Re: [Evolution-hackers] Cache encryption
- From: "Sankar P" <psankar novell com>
- To: <evolution-hackers gnome org>, "David Woodhouse" <dwmw2 infradead org>
- Subject: Re: [Evolution-hackers] Cache encryption
- Date: Fri, 04 Mar 2011 05:47:31 -0700
> I'm working on "Enterprise" use of Evolution, and one of the big
> requirements is encryption of data at rest. The answer "just encrypt the
> whole of the user's home directory" only puts them off for so long.
>
> So I'm looking at implementing this directly in camel-data-cache,
> e-cal-backend-cache, etc.
>
> I'll probably do the encryption with a randomly-generated key, which
> itself is stored locally, encrypted with a password.
>
> That way, changing the password doesn't involve re-encrypting the whole
> of the store; you only need to re-encrypt the master key. It also means
> that we can tie the password for the cache to the password for the
> server; entering one will allow access to both.
>
> Hopefully, the changes required to code that *uses* the cache
> functionality should be fairly limited. Mostly it should be handled by
> extra arguments to camel_data_cache_new(), e_cal_backend_cache_new(),
> camel_db_open() and similar functions.
>
> I'm hoping that it's reasonable to declare that *filenames* are not
> sensitive, and that we only need to encrypt the *contents* of files.
> Does that seem fair?
>
> Any other comments on the approach?
Will it be not simpler if we can make Evolution use a custom location for cache, that the user/root can set ?
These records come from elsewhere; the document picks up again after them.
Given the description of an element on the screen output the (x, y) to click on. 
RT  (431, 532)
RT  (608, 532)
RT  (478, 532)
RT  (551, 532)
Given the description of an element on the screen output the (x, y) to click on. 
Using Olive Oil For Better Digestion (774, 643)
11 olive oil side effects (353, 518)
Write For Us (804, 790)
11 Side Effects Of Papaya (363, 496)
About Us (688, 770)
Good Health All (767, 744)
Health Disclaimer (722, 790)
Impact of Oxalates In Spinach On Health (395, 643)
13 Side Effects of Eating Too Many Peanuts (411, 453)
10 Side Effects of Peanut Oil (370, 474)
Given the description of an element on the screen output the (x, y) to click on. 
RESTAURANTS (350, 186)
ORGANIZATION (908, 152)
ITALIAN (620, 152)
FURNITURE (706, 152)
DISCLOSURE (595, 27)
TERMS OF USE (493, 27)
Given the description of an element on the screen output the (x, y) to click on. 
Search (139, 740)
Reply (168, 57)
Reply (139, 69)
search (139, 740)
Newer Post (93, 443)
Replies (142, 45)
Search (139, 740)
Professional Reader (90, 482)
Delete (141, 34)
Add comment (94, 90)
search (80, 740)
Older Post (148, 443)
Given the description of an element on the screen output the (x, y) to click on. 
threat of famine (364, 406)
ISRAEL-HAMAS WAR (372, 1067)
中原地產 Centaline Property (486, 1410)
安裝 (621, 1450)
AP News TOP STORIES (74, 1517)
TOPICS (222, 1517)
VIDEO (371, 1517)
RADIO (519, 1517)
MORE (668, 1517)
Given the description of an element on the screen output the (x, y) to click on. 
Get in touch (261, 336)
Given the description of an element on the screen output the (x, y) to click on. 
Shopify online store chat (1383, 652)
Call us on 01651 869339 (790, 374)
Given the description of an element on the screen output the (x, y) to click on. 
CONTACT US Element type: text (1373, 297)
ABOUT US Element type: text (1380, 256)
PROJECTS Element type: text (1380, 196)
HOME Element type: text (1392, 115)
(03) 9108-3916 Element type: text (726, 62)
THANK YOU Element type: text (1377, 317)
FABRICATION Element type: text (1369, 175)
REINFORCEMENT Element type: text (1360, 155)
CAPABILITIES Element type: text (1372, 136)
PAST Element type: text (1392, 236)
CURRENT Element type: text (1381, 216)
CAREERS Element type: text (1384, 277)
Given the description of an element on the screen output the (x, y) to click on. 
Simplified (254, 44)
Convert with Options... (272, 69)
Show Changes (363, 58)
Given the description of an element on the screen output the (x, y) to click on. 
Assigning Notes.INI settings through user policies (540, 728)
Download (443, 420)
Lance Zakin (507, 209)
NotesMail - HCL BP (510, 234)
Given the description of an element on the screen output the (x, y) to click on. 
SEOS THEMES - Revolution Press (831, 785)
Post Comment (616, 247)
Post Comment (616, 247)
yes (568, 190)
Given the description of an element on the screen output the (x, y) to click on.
That way, we don't have to write (and more importantly maintain) yet another encryption/decryption library and instead just use a different folder for storing all secret/confidential data, which can be a custom mount point which runs on encrypted partition.
>From a distro point of view, libraries with security packages usually have extra maintenance overhead (Are you sure your package is not shipped to america-banned countries ? etc.) So I believe it will be a better idea if the [en/de]cryption capable packages are less in number.